[Saved data entries]
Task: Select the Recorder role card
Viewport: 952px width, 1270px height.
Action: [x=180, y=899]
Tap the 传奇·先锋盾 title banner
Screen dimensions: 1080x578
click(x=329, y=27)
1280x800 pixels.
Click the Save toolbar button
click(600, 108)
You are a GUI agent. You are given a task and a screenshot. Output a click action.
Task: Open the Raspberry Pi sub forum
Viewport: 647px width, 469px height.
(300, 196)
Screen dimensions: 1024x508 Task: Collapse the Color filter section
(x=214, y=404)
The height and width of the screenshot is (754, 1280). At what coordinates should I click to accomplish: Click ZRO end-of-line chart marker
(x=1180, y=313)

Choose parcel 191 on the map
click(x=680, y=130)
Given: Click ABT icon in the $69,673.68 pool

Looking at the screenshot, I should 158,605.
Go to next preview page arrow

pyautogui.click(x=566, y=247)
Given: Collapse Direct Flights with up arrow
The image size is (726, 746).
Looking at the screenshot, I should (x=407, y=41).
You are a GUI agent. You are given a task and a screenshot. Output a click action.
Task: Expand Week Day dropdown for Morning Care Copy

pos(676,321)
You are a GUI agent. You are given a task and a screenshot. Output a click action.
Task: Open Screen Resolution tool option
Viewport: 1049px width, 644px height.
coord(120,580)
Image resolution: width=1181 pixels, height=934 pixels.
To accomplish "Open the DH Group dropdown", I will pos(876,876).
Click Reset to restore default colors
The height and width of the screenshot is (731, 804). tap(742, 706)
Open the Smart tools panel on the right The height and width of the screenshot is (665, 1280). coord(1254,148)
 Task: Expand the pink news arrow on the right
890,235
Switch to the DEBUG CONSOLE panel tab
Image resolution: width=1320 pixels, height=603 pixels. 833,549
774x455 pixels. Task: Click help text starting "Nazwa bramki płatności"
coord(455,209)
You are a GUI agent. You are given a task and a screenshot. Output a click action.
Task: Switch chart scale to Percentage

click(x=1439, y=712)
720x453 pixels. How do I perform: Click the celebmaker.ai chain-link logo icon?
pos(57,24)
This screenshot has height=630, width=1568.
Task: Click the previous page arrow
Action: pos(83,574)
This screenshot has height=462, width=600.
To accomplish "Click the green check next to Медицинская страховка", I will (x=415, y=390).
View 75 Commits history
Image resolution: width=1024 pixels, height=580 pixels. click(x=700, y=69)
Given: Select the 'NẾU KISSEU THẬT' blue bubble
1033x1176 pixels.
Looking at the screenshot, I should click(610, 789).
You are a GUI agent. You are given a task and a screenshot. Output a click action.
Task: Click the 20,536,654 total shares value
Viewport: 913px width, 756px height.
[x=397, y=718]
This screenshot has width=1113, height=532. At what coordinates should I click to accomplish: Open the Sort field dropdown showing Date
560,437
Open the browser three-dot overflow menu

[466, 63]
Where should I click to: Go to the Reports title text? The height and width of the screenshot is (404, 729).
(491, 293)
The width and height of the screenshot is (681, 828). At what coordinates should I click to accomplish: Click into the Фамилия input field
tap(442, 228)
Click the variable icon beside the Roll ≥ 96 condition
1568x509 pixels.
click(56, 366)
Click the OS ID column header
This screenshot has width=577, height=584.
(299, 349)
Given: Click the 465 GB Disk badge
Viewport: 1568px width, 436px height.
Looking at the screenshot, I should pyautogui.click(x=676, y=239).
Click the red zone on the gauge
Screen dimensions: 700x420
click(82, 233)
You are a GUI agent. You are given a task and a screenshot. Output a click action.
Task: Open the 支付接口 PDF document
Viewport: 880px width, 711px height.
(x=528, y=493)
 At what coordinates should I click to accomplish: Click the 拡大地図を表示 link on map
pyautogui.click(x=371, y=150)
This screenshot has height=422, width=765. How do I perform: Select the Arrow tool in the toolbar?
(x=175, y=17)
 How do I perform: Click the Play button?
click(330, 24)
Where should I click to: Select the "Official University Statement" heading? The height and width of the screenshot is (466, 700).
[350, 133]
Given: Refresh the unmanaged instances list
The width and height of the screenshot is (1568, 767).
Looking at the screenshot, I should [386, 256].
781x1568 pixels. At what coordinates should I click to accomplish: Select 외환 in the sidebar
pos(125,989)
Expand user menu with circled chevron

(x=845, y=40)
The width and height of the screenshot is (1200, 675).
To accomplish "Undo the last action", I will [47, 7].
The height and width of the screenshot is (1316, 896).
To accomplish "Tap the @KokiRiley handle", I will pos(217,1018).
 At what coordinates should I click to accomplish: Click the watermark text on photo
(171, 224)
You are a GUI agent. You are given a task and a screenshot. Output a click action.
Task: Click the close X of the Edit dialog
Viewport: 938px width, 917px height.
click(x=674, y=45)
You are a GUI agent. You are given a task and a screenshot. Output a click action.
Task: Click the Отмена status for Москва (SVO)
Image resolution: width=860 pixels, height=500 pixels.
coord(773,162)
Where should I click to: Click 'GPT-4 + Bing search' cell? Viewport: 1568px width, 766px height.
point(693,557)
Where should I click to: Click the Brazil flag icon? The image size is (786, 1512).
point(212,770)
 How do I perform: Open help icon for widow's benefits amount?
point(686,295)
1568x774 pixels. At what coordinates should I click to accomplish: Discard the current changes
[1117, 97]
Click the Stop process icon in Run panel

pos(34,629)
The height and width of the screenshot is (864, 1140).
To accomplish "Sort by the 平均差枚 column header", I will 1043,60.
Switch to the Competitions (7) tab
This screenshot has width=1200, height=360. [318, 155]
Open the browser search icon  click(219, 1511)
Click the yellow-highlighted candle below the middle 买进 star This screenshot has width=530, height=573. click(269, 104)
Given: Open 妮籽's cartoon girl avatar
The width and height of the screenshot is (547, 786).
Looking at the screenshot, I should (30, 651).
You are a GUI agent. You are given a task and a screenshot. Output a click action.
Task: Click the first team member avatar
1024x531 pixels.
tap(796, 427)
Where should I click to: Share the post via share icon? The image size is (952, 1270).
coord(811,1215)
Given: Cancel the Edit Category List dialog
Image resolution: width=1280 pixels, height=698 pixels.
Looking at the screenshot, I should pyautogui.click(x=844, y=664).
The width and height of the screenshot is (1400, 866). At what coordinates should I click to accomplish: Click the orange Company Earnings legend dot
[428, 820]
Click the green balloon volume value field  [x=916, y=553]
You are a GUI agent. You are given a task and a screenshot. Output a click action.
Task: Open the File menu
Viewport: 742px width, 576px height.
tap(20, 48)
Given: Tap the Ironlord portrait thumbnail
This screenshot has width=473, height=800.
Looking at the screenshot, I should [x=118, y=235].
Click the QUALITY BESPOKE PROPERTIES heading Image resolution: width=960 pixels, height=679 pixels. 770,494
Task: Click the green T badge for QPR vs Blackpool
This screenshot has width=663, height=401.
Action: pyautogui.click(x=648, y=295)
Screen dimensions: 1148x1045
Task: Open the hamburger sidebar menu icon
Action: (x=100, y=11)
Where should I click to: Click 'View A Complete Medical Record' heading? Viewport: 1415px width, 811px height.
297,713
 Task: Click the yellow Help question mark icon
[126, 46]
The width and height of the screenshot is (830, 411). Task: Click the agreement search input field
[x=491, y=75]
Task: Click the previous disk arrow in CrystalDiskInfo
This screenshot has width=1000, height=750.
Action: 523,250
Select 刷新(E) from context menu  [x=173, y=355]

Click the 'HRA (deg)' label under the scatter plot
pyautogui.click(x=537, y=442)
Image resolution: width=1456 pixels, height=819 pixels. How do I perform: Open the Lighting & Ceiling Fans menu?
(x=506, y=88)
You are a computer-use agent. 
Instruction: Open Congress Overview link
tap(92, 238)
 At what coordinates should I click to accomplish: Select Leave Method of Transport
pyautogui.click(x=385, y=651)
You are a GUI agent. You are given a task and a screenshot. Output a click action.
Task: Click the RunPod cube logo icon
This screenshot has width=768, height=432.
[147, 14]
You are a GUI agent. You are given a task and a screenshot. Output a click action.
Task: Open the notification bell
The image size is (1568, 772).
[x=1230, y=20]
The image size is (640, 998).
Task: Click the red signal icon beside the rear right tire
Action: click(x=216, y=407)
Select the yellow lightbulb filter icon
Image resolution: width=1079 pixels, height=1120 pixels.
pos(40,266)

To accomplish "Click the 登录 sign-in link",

• Task objective
Would you retype the lines above from the one with "Task: Open the 支付接口 PDF document" down to the one with "Given: Refresh the unmanaged instances list", word for word, both ends included and no other lines?

• Solution to this problem
Task: Open the 支付接口 PDF document
Viewport: 880px width, 711px height.
(x=528, y=493)
 At what coordinates should I click to accomplish: Click the 拡大地図を表示 link on map
pyautogui.click(x=371, y=150)
This screenshot has height=422, width=765. How do I perform: Select the Arrow tool in the toolbar?
(x=175, y=17)
 How do I perform: Click the Play button?
click(330, 24)
Where should I click to: Select the "Official University Statement" heading? The height and width of the screenshot is (466, 700).
[350, 133]
Given: Refresh the unmanaged instances list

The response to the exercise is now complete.